▶ **Work task**: For each line of the listing that holds "will", show the full line.

▶ **Data provided**:

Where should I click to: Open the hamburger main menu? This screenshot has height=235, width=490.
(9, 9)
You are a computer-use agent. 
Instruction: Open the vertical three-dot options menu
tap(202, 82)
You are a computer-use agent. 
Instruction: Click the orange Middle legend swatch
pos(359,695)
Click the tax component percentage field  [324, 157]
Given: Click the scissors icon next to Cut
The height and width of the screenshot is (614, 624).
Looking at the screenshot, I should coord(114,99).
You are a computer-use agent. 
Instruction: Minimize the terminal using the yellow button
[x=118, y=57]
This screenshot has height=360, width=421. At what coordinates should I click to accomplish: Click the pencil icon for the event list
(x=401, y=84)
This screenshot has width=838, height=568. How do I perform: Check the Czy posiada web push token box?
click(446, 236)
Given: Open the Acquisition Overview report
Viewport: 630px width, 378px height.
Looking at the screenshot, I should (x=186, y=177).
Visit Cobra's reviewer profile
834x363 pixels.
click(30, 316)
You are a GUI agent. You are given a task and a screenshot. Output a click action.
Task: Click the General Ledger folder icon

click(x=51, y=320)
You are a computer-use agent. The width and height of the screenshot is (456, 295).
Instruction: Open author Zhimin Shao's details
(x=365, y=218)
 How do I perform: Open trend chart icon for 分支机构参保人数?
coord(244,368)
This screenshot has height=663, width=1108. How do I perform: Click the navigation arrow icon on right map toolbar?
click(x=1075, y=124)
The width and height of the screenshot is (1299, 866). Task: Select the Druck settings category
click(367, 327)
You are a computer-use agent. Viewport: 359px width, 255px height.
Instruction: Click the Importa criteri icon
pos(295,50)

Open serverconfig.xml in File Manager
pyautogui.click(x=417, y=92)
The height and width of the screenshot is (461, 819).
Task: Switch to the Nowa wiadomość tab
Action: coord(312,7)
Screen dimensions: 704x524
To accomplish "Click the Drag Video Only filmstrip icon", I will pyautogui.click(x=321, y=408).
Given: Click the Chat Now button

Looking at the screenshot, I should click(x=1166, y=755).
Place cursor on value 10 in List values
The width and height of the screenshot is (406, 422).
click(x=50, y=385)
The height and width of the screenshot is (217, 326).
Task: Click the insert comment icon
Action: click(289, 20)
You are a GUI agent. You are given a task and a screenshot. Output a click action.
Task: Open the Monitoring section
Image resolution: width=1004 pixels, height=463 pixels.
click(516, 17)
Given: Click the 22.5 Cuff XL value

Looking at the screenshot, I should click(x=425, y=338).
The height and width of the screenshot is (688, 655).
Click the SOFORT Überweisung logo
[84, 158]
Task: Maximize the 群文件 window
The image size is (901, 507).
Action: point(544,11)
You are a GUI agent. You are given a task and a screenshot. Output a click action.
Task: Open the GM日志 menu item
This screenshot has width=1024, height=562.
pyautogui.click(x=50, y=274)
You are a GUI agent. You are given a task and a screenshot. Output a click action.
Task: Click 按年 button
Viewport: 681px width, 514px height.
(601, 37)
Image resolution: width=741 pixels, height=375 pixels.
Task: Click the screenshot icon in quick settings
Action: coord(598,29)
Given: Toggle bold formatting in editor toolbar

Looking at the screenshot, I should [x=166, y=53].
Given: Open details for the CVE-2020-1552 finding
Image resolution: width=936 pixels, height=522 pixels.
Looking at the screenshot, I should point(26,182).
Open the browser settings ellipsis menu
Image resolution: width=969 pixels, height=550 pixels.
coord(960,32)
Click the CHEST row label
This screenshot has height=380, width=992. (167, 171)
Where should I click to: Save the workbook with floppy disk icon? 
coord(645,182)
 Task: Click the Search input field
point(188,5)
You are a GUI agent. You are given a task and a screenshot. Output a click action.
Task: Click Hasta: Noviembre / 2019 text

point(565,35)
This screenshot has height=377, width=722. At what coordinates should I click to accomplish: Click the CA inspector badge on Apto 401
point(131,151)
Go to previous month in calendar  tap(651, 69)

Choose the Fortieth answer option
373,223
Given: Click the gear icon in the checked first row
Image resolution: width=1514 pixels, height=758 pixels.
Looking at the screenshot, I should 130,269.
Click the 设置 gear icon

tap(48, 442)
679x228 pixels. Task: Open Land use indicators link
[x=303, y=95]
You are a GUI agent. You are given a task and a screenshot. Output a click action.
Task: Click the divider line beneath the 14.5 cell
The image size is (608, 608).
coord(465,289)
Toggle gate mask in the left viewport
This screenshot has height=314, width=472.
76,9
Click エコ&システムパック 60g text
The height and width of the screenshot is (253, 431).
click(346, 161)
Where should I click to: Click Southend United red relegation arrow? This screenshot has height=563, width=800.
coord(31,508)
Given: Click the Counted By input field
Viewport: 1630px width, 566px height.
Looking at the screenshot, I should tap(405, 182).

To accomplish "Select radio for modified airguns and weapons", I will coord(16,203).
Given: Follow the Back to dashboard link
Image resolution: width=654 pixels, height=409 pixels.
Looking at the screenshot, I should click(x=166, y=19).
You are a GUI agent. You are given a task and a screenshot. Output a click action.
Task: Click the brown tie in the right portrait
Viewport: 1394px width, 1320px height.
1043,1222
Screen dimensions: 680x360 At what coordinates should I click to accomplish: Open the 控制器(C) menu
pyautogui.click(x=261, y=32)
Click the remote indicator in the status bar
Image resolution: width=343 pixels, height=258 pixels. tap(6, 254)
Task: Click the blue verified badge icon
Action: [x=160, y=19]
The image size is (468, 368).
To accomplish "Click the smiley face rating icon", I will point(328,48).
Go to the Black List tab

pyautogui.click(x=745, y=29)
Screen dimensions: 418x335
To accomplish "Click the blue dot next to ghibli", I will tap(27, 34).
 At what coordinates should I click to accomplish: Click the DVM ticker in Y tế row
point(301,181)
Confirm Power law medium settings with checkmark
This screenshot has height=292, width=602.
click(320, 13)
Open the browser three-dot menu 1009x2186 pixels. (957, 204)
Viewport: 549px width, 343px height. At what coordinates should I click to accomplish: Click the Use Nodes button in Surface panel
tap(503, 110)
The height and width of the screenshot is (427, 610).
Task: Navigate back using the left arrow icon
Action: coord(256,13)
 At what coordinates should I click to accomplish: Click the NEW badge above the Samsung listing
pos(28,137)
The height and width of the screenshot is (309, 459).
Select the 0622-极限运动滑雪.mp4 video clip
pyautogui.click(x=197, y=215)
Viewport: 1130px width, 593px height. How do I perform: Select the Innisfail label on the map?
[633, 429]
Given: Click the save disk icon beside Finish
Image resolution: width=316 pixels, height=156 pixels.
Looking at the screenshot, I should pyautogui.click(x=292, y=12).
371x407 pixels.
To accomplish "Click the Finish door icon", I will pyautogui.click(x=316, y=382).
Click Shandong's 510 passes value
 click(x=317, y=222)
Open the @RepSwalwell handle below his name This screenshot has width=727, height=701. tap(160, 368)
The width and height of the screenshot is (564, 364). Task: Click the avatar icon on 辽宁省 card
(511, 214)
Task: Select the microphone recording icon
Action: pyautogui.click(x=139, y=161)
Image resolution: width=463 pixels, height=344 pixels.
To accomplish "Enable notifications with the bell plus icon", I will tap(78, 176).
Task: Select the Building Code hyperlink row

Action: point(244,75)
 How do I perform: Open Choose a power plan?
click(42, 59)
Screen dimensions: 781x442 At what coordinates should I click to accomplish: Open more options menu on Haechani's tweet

▶ **Result of this exercise**:
To accomplish "Click the Drag Video Only filmstrip icon", I will pyautogui.click(x=321, y=408).
To accomplish "Select radio for modified airguns and weapons", I will coord(16,203).
To accomplish "Click the smiley face rating icon", I will point(328,48).
To accomplish "Click the blue dot next to ghibli", I will tap(27, 34).
To accomplish "Click the Finish door icon", I will pyautogui.click(x=316, y=382).
To accomplish "Enable notifications with the bell plus icon", I will tap(78, 176).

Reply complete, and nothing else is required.